Awesome
ONNX-MLIR Serving
This project implements a GRPC server written with C++ to serve onnx-mlir compiled models. Benefiting from C++ implementation, ONNX Serving has very low latency overhead and high throughput.
ONNX Servring provides dynamic batch aggregation and workers pool feature to fully utilize AI accelerators on the machine.
ONNX-MLIR
ONNX-MLIR is compiler technology to transform a valid Open Neural Network Exchange (ONNX) graph into code that implements the graph with minimum runtime support. It implements the ONNX standard and is based on the underlying LLVM/MLIR compiler technology.
Build
There are two ways to build this project.
- Build ONNX-MLIR Serving on local environment
- Build ONNX-MLIR Serving on Docker environment (Recommended)
Build ONNX-MLIR Serving on local environment
Prerequisite
1. GPRC Installed
GPRC Installation DIR example: grpc/cmake/install
2. ONNX MLIR Build is built
Copy include files from onnx-mlir source to onnx-mlir build dir.

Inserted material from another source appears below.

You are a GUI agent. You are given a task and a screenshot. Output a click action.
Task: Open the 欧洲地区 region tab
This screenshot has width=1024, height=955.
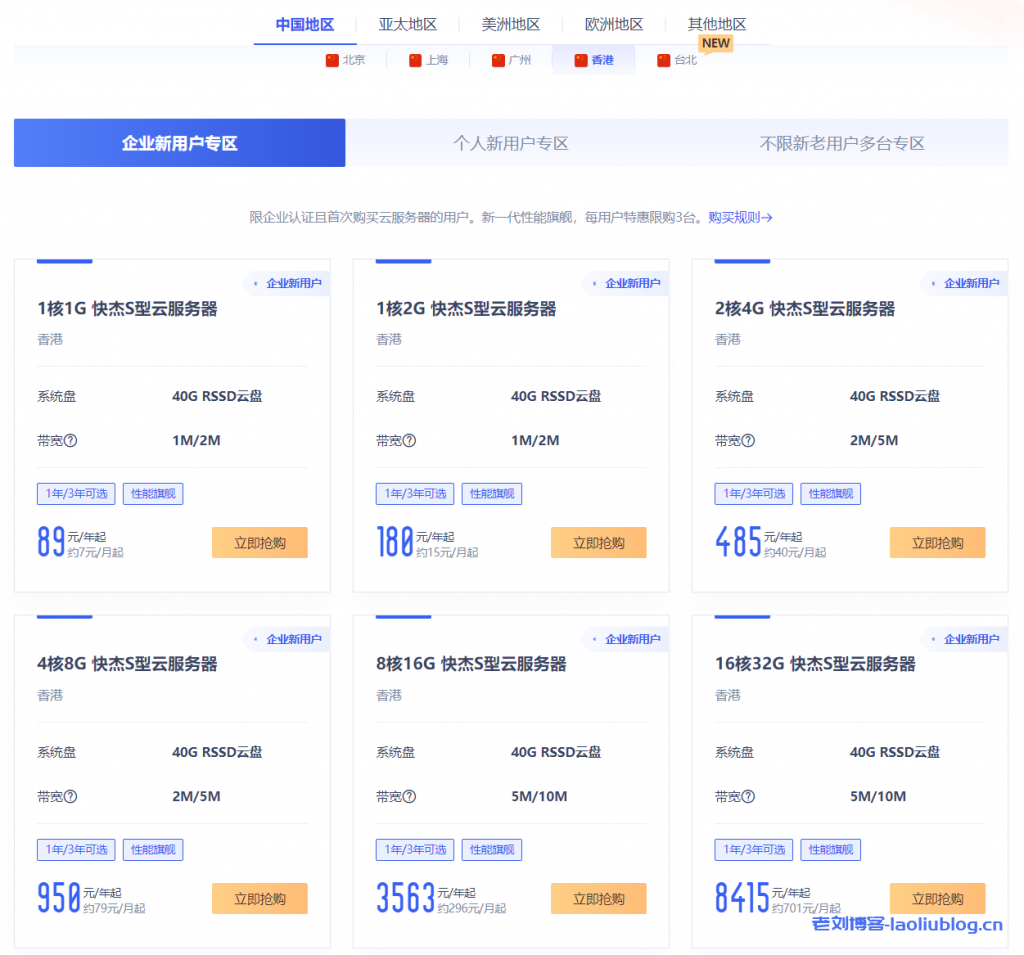point(614,24)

ls onnx-mlir-serving/onnx-mlir-build/*
onnx-mlir-sering/onnx-mlir-build/include:
benchmark CMakeLists.txt google onnx onnx-mlir OnnxMlirCompiler.h OnnxMlirRuntime.h rapidcheck rapidcheck.h
onnx-mlir-serving/onnx-mlir-build/lib:
libcruntime.a
Build ONNX-MLIR Serving
cmake -DCMAKE_BUILD_TYPE=Release -DGRPC_DIR:STRING={GPRC_SRC_DIR} -DONNX_COMPILER_DIR:STRING={ONNX_MLIR_BUILD_DIR} -DCMAKE_PREFIX_PATH={GPRC_INSTALL_DIR} ../..
make -j
Build ONNX-MLIR Serving on Docker environment
Build AI GPRC Server and Client
docker build -t onnx/aigrpc-server .
Run ONNX-MLIR Server and Client
Server:
./grpc_server -h
usage: grpc_server [options]
-w arg wait time for batch size, default is 0
-b arg server side batch size, default is 1
-n arg thread numberm default is 1
./grpc_server
Add more models
Build Models Directory
/cmake/build
mkdir models
example models directory
models
└── mnist
├── config
├── model.so
└── model.onnx
config
discripte model configs, can be generated usng utils/OnnxReader <model.onnx> examle of mnist config
input {
name: "Input3"
type {
tensor_type {
elem_type: 1
shape {
dim {
dim_value: 1
}
dim {
dim_value: 1
}
dim {
dim_value: 28
}
dim {
dim_value: 28
}
}
}
}
}
output {
name: "Plus214_Output_0"
type {
tensor_type {
elem_type: 1
shape {
dim {
dim_value: 1
}
dim {
dim_value: 10
}
}
}
}
}
max_batch_size: 1
Inference request
see utils/inference.proto and utils/onnx.proto
Use Batching
There are two place to input batch size
- In model config file 'max_batch_size'
- When start grpc_server -b [batch size]
situation_1: grpc_server without -b, defaule batch size is 1, means no batching situation_2: grpc_server -b <batch_size>, batch_size > 1, and model A config max_batch_size > 1, when query model A, will use the mininum batch size. situation_3: grpc_server -b <batch_size>, batch_size > 1, and model B config max_batch_size = 1 (generated by default), when query model B, will not using batching.
example client:
example/cpp or example/python
Example
See grpc-test.cc
- TEST_F is a simpliest example to serve minst model.